The annual Communities Forward Festival at Gumtree Park arrived with a parade, launched with music and prayer, and went on to attract kids to inflatable bouncy play structure, older folks visiting in the shade, teens and younger adults soaking up a variety of music and everybody sampling traditional festival food from sno-cones to hotdogs and barbecued chicken wings.
The focus, however, was community cooperation.
“In Tupelo, Mississippi, we need to come together and make a difference,” said emcee Charles Golden of WKIU radio.
“It’s a new day in Tupelo,” declared Mayor Jason Shelton. He lauded festival founder Nettie Davis, noting her position as the first black and the first female to serve as president of the Tupelo City Council.
Shelton said, “And I’m kind of proud that I’m the first mayor from the wrong side of the tracks” – a line that drew laughter and applause.
Davis thanked many city staffers and volunteers who helped plan and stage the event.
“I’m so proud to be part of this community,” she said.
Incoming Tupelo Police Chief Bart Aguirre said he looks forward to a cooperative relationship with local residents.
“We want to work with the community,” he said. “We’ve got an open-door policy.”
It wasn’t only government-and-citizen relations that were being revived.
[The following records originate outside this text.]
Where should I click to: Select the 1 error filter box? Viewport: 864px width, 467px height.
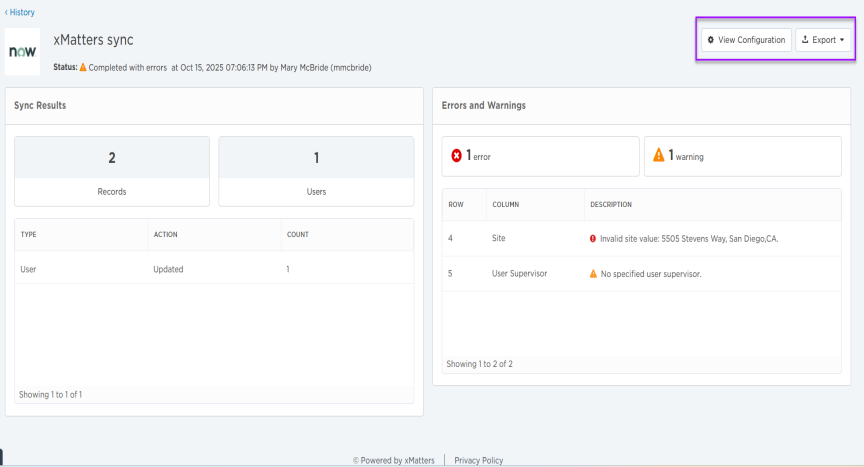[x=540, y=156]
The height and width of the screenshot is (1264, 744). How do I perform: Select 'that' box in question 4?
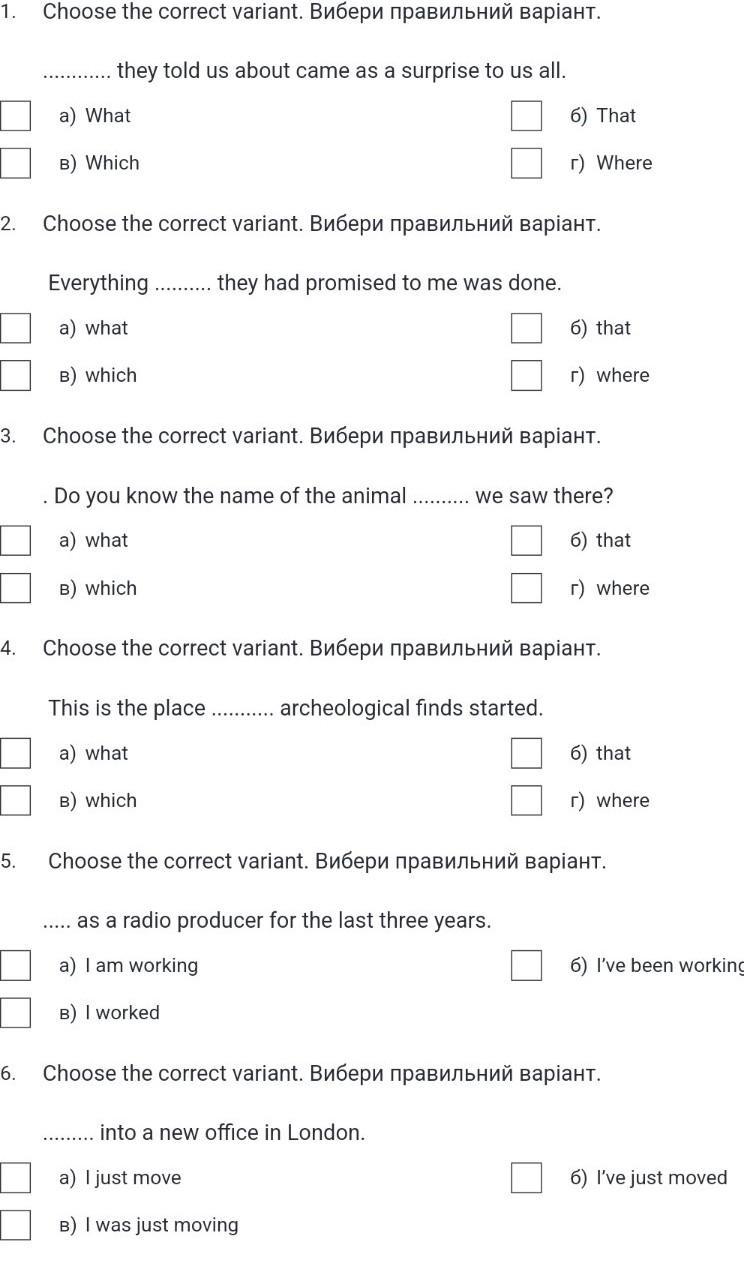point(526,753)
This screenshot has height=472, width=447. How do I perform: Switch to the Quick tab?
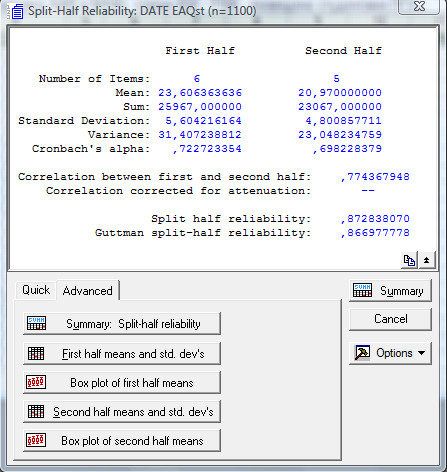(x=36, y=290)
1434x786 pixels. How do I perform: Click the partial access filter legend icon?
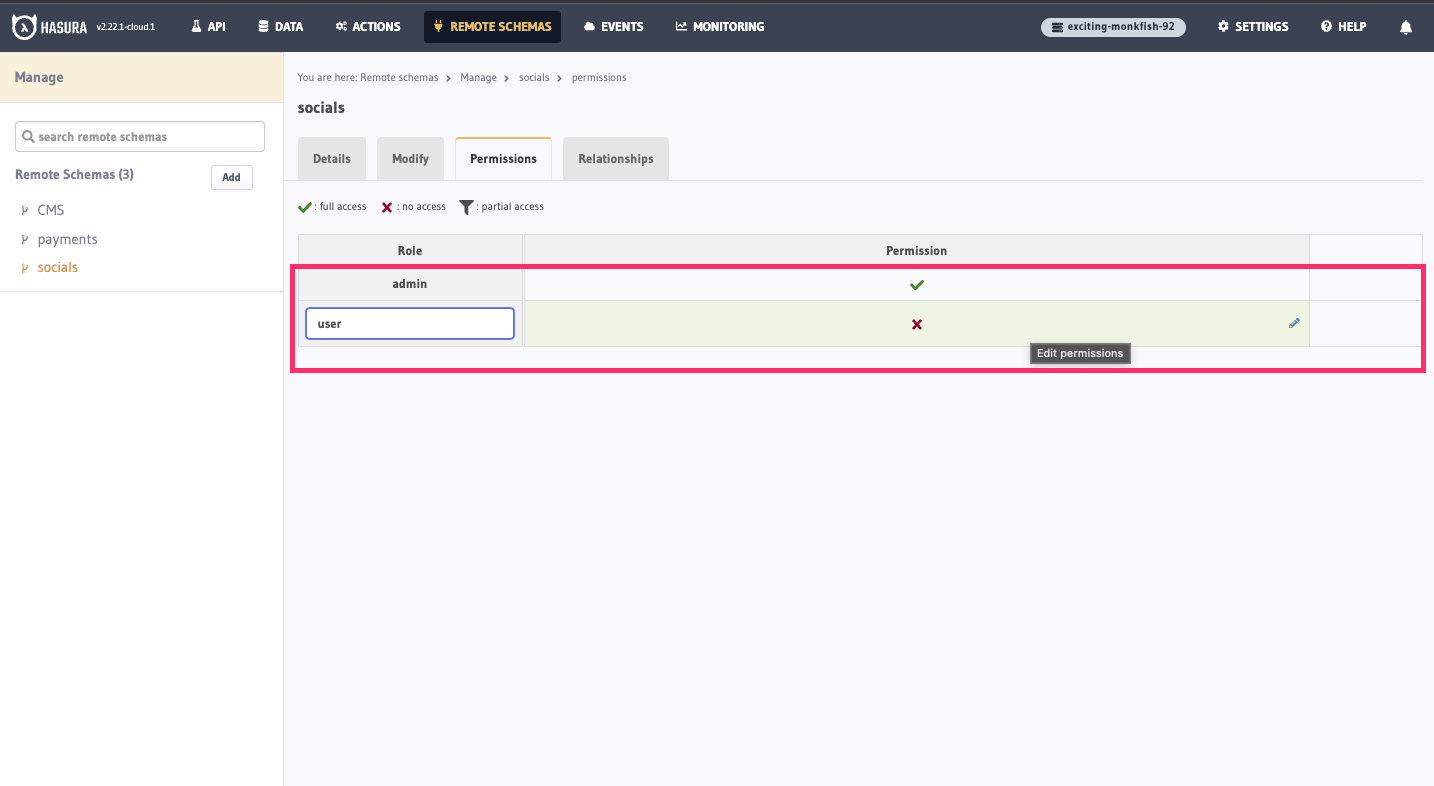coord(465,206)
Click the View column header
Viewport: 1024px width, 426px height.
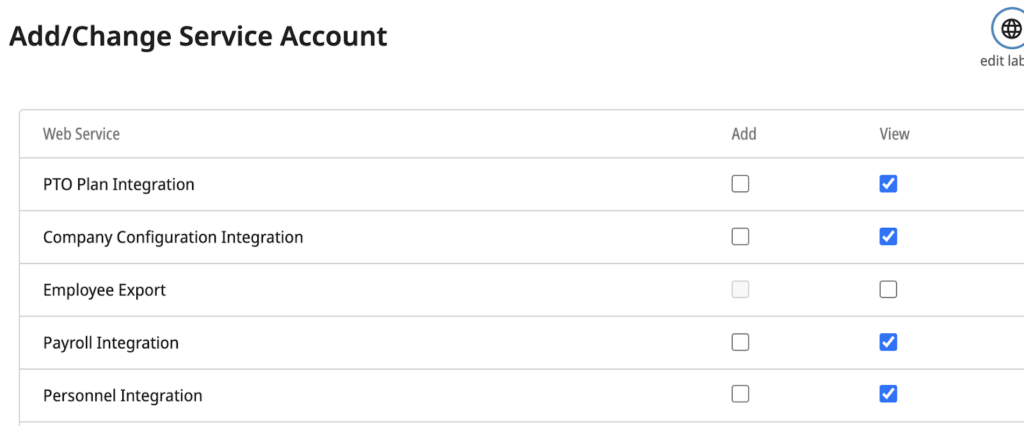(x=894, y=134)
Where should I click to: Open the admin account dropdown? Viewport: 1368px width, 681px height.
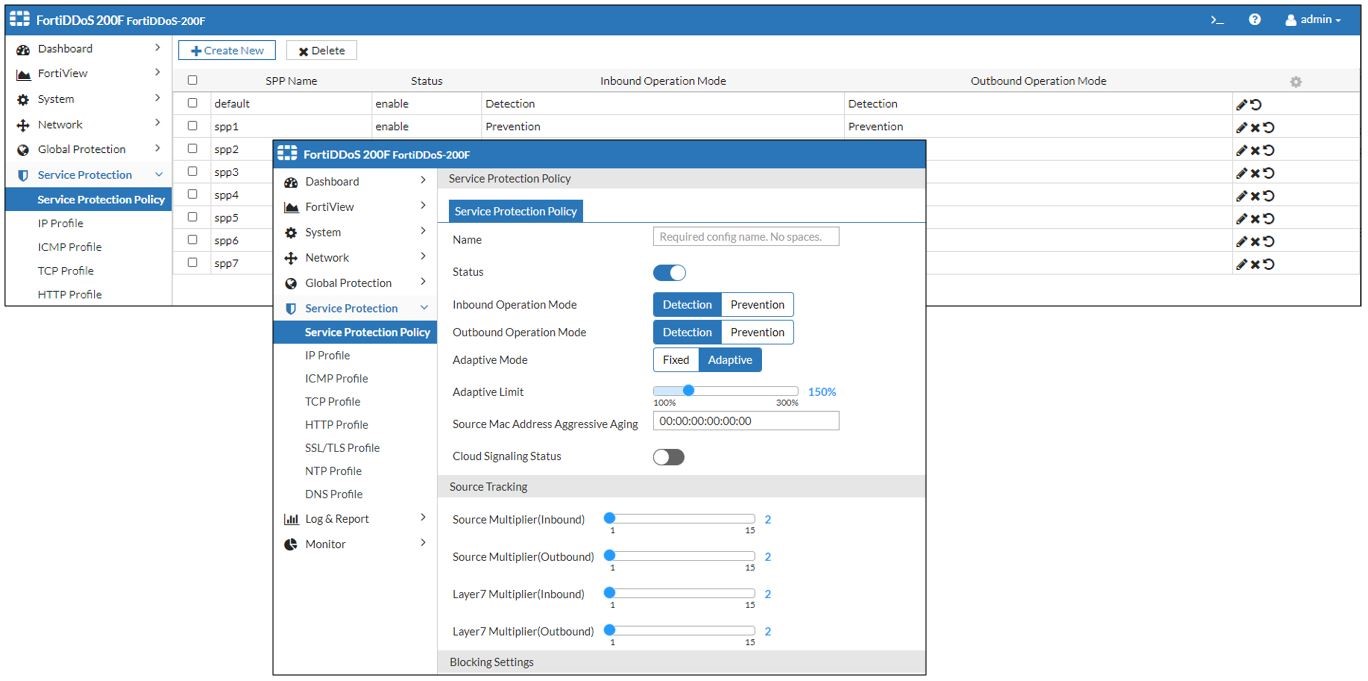[x=1313, y=18]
Norma Derring was one of many people promoting community helps. An eight-year breast cancer survivor, she was offering information about Sisters Network Inc., whose local chapter helps provide mammograms for black women who have no insurance.
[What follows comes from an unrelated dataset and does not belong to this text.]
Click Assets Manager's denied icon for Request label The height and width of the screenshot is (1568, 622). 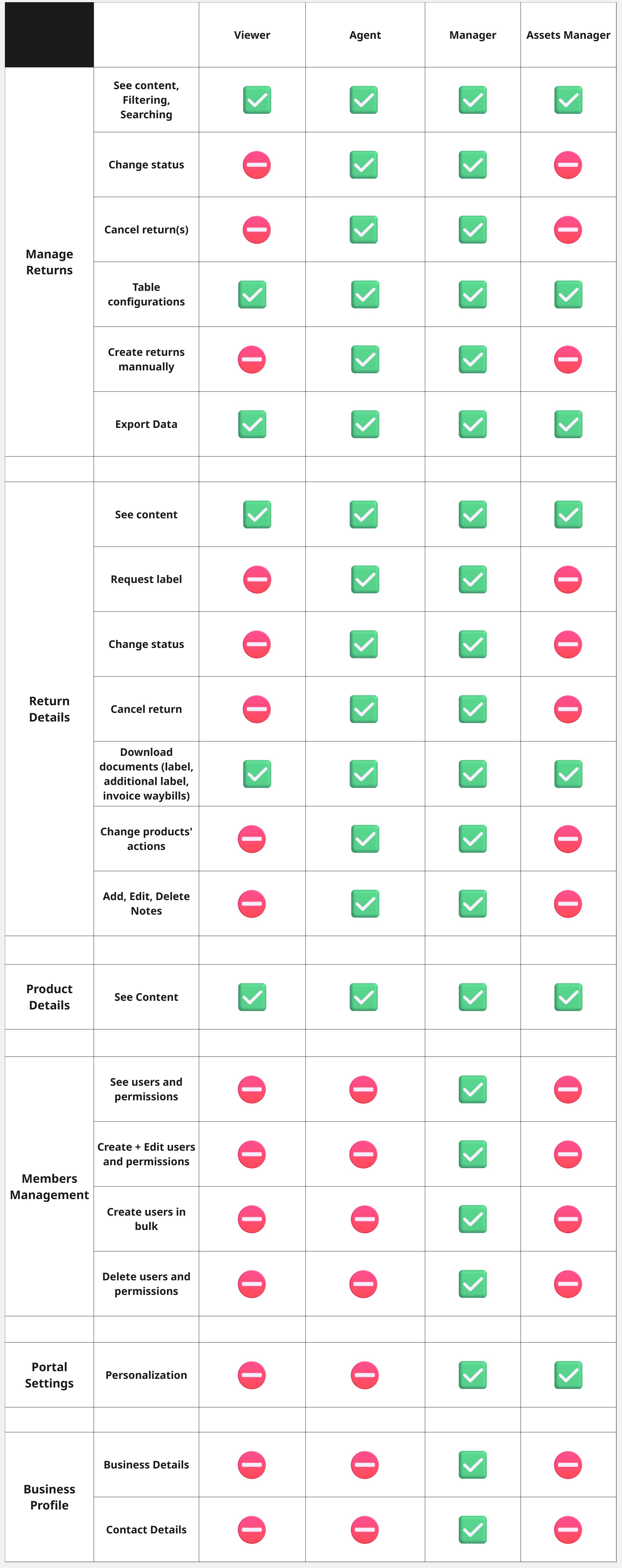point(568,579)
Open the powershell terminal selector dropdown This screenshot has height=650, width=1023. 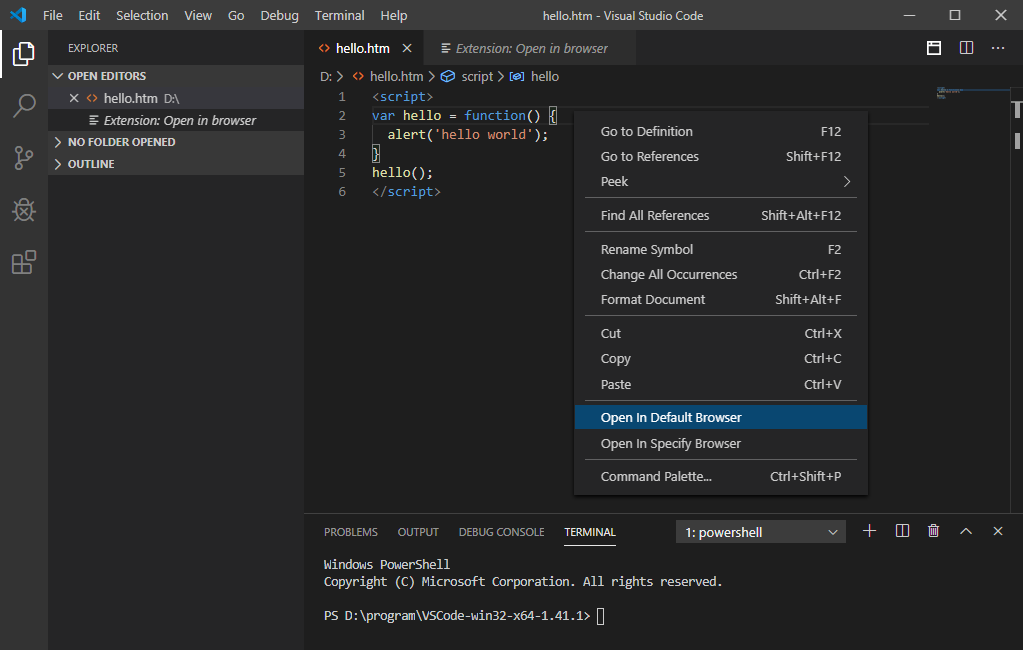coord(761,533)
Lynda Beverly was with several friends selling chili dogs at the Lively Hearts booth.
“We’re a seniors group that meets twice a month to have people come in and talk to us about issues of interest to older people,” she said. “This is a fund- raiser for our group that we do every year.”
Michael Sims said he brought his granddaughter because she wanted to play on the slide with other children.
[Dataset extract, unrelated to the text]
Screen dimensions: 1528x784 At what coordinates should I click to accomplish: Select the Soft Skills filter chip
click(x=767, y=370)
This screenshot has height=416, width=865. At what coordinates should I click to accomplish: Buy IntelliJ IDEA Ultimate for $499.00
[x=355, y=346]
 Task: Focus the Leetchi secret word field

“I’m seeing people here that I haven’t seen in years,” he added.
“Lil E” McPherson, 12, said he came with other members of Red Oak Grove M.B. Church.
Shanty DePriest said she was attending the event because “I was born and raised here. This is my community.” As she listened to music and bounced her granddaughter on her knee, she noted that Communities Forward is a place to renew friendships.
“It’s just everybody joining together, seeing each other, that brings me here,” she said.